## What to work on
Please output the entries below exactly as they are.

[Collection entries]
+++

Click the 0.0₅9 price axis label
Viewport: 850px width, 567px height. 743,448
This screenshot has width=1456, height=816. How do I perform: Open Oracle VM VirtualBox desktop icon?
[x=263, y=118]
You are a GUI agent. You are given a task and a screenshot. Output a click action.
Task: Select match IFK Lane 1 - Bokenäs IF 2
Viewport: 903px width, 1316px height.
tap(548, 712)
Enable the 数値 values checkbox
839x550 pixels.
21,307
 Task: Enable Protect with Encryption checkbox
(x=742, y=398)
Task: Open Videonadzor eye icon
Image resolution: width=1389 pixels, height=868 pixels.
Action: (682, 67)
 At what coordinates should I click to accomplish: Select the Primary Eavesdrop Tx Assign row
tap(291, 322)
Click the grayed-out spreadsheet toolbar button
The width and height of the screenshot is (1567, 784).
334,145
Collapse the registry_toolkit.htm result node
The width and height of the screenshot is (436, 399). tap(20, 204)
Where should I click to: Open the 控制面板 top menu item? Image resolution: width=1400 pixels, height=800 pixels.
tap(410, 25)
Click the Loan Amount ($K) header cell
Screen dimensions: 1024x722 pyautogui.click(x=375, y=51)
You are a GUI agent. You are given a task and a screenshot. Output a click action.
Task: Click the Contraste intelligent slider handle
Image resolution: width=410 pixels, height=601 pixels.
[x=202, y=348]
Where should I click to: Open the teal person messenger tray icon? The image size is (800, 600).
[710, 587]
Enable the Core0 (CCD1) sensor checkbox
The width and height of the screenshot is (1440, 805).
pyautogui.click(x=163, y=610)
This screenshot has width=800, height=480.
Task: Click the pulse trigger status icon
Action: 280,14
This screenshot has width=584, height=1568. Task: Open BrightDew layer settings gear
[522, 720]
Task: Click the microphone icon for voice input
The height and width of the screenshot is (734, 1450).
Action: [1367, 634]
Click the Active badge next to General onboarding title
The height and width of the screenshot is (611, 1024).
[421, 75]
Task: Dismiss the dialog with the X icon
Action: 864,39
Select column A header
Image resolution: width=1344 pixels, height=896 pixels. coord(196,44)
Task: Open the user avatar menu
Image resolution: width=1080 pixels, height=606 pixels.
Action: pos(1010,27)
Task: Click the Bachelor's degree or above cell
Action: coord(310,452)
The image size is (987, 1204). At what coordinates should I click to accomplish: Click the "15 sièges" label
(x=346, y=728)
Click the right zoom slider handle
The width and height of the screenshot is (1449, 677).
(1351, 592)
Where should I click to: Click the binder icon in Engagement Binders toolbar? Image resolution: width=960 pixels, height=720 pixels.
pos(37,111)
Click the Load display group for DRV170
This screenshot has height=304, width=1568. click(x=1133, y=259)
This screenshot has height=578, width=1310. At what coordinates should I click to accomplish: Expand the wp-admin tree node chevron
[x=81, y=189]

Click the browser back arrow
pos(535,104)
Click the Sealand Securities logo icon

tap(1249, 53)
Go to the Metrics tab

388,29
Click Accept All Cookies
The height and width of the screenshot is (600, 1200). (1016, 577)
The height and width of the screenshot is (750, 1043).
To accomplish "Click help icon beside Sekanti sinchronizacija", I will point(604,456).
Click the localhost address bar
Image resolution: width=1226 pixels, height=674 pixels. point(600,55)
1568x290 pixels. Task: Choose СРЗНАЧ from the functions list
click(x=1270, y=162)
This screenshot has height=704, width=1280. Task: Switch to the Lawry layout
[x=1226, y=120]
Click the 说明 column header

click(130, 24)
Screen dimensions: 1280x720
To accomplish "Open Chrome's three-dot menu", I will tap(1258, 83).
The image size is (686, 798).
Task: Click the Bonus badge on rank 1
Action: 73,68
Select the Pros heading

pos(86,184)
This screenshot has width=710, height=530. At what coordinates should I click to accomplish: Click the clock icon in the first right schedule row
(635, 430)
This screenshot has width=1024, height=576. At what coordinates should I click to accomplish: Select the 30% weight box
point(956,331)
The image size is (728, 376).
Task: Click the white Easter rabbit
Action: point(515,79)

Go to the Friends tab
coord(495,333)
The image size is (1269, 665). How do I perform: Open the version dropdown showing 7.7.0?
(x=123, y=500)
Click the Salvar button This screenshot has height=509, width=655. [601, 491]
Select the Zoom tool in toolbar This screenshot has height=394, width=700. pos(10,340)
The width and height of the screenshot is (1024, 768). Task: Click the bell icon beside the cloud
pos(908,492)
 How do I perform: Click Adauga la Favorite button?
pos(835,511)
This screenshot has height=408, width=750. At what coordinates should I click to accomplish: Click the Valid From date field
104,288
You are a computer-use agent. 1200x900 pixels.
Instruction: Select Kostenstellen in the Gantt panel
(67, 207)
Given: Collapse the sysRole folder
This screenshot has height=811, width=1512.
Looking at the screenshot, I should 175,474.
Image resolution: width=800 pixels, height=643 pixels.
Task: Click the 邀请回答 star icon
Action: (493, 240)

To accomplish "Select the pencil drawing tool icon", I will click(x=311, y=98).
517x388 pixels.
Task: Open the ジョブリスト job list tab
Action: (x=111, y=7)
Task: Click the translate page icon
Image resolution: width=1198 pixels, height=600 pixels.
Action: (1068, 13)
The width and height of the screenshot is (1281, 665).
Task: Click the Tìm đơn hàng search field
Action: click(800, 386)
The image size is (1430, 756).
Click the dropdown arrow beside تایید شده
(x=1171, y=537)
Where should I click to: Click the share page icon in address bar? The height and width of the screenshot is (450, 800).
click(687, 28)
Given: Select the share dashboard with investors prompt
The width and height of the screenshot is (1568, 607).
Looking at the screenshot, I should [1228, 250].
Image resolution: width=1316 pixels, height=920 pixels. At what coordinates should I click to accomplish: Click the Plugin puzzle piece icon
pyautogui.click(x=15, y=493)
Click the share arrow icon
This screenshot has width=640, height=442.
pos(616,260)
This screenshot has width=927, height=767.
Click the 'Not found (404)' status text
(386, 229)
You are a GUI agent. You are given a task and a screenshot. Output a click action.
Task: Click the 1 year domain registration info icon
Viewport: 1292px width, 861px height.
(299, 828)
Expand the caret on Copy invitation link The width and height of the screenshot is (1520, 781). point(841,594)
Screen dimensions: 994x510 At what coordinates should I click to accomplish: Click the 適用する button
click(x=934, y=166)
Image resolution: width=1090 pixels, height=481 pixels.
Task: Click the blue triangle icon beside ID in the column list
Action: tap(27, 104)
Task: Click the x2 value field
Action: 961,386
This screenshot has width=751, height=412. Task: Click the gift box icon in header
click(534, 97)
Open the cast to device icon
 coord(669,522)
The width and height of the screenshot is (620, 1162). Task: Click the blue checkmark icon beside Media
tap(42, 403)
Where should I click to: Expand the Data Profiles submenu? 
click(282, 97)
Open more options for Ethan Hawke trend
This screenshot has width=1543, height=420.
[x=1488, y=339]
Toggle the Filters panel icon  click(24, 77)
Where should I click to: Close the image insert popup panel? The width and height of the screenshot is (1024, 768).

+++

## Result of this task
Click the 0.0₅9 price axis label
Viewport: 850px width, 567px height. 743,448
This screenshot has width=1456, height=816. How do I perform: Open Oracle VM VirtualBox desktop icon?
[x=263, y=118]
You are a GUI agent. You are given a task and a screenshot. Output a click action.
Task: Select match IFK Lane 1 - Bokenäs IF 2
Viewport: 903px width, 1316px height.
tap(548, 712)
Enable the 数値 values checkbox
839x550 pixels.
21,307
 Task: Enable Protect with Encryption checkbox
(x=742, y=398)
Task: Open Videonadzor eye icon
Image resolution: width=1389 pixels, height=868 pixels.
Action: (682, 67)
 At what coordinates should I click to accomplish: Select the Primary Eavesdrop Tx Assign row
tap(291, 322)
Click the grayed-out spreadsheet toolbar button
The width and height of the screenshot is (1567, 784).
334,145
Collapse the registry_toolkit.htm result node
The width and height of the screenshot is (436, 399). tap(20, 204)
Where should I click to: Open the 控制面板 top menu item? Image resolution: width=1400 pixels, height=800 pixels.
tap(410, 25)
Click the Loan Amount ($K) header cell
Screen dimensions: 1024x722 pyautogui.click(x=375, y=51)
You are a GUI agent. You are given a task and a screenshot. Output a click action.
Task: Click the Contraste intelligent slider handle
Image resolution: width=410 pixels, height=601 pixels.
[x=202, y=348]
Where should I click to: Open the teal person messenger tray icon? The image size is (800, 600).
[710, 587]
Enable the Core0 (CCD1) sensor checkbox
The width and height of the screenshot is (1440, 805).
pyautogui.click(x=163, y=610)
This screenshot has width=800, height=480.
Task: Click the pulse trigger status icon
Action: 280,14
This screenshot has width=584, height=1568. Task: Open BrightDew layer settings gear
[522, 720]
Task: Click the microphone icon for voice input
The height and width of the screenshot is (734, 1450).
Action: [1367, 634]
Click the Active badge next to General onboarding title
The height and width of the screenshot is (611, 1024).
[421, 75]
Task: Dismiss the dialog with the X icon
Action: 864,39
Select column A header
Image resolution: width=1344 pixels, height=896 pixels. coord(196,44)
Task: Open the user avatar menu
Image resolution: width=1080 pixels, height=606 pixels.
Action: pos(1010,27)
Task: Click the Bachelor's degree or above cell
Action: coord(310,452)
The image size is (987, 1204). At what coordinates should I click to accomplish: Click the "15 sièges" label
(x=346, y=728)
Click the right zoom slider handle
The width and height of the screenshot is (1449, 677).
(1351, 592)
Where should I click to: Click the binder icon in Engagement Binders toolbar? Image resolution: width=960 pixels, height=720 pixels.
pos(37,111)
Click the Load display group for DRV170
This screenshot has height=304, width=1568. click(x=1133, y=259)
This screenshot has height=578, width=1310. At what coordinates should I click to accomplish: Expand the wp-admin tree node chevron
[x=81, y=189]

Click the browser back arrow
pos(535,104)
Click the Sealand Securities logo icon

tap(1249, 53)
Go to the Metrics tab

388,29
Click Accept All Cookies
The height and width of the screenshot is (600, 1200). (1016, 577)
The height and width of the screenshot is (750, 1043).
To accomplish "Click help icon beside Sekanti sinchronizacija", I will point(604,456).
Click the localhost address bar
Image resolution: width=1226 pixels, height=674 pixels. point(600,55)
1568x290 pixels. Task: Choose СРЗНАЧ from the functions list
click(x=1270, y=162)
This screenshot has height=704, width=1280. Task: Switch to the Lawry layout
[x=1226, y=120]
Click the 说明 column header

click(130, 24)
Screen dimensions: 1280x720
To accomplish "Open Chrome's three-dot menu", I will tap(1258, 83).
The image size is (686, 798).
Task: Click the Bonus badge on rank 1
Action: 73,68
Select the Pros heading

pos(86,184)
This screenshot has width=710, height=530. At what coordinates should I click to accomplish: Click the clock icon in the first right schedule row
(635, 430)
This screenshot has width=1024, height=576. At what coordinates should I click to accomplish: Select the 30% weight box
point(956,331)
The image size is (728, 376).
Task: Click the white Easter rabbit
Action: point(515,79)

Go to the Friends tab
coord(495,333)
The image size is (1269, 665). How do I perform: Open the version dropdown showing 7.7.0?
(x=123, y=500)
Click the Salvar button This screenshot has height=509, width=655. [601, 491]
Select the Zoom tool in toolbar This screenshot has height=394, width=700. pos(10,340)
The width and height of the screenshot is (1024, 768). Task: Click the bell icon beside the cloud
pos(908,492)
 How do I perform: Click Adauga la Favorite button?
pos(835,511)
This screenshot has height=408, width=750. At what coordinates should I click to accomplish: Click the Valid From date field
104,288
You are a computer-use agent. 1200x900 pixels.
Instruction: Select Kostenstellen in the Gantt panel
(67, 207)
Given: Collapse the sysRole folder
This screenshot has height=811, width=1512.
Looking at the screenshot, I should 175,474.
Image resolution: width=800 pixels, height=643 pixels.
Task: Click the 邀请回答 star icon
Action: (493, 240)

To accomplish "Select the pencil drawing tool icon", I will click(x=311, y=98).
517x388 pixels.
Task: Open the ジョブリスト job list tab
Action: (x=111, y=7)
Task: Click the translate page icon
Image resolution: width=1198 pixels, height=600 pixels.
Action: (1068, 13)
The width and height of the screenshot is (1281, 665).
Task: Click the Tìm đơn hàng search field
Action: click(800, 386)
The image size is (1430, 756).
Click the dropdown arrow beside تایید شده
(x=1171, y=537)
Where should I click to: Click the share page icon in address bar? The height and width of the screenshot is (450, 800).
click(687, 28)
Given: Select the share dashboard with investors prompt
The width and height of the screenshot is (1568, 607).
Looking at the screenshot, I should [1228, 250].
Image resolution: width=1316 pixels, height=920 pixels. At what coordinates should I click to accomplish: Click the Plugin puzzle piece icon
pyautogui.click(x=15, y=493)
Click the share arrow icon
This screenshot has width=640, height=442.
pos(616,260)
This screenshot has width=927, height=767.
Click the 'Not found (404)' status text
(386, 229)
You are a GUI agent. You are given a task and a screenshot. Output a click action.
Task: Click the 1 year domain registration info icon
Viewport: 1292px width, 861px height.
(299, 828)
Expand the caret on Copy invitation link The width and height of the screenshot is (1520, 781). point(841,594)
Screen dimensions: 994x510 At what coordinates should I click to accomplish: Click the 適用する button
click(x=934, y=166)
Image resolution: width=1090 pixels, height=481 pixels.
Task: Click the blue triangle icon beside ID in the column list
Action: tap(27, 104)
Task: Click the x2 value field
Action: 961,386
This screenshot has width=751, height=412. Task: Click the gift box icon in header
click(534, 97)
Open the cast to device icon
 coord(669,522)
The width and height of the screenshot is (620, 1162). Task: Click the blue checkmark icon beside Media
tap(42, 403)
Where should I click to: Expand the Data Profiles submenu? 
click(282, 97)
Open more options for Ethan Hawke trend
This screenshot has width=1543, height=420.
[x=1488, y=339]
Toggle the Filters panel icon  click(24, 77)
Where should I click to: Close the image insert popup panel? The width and height of the screenshot is (1024, 768).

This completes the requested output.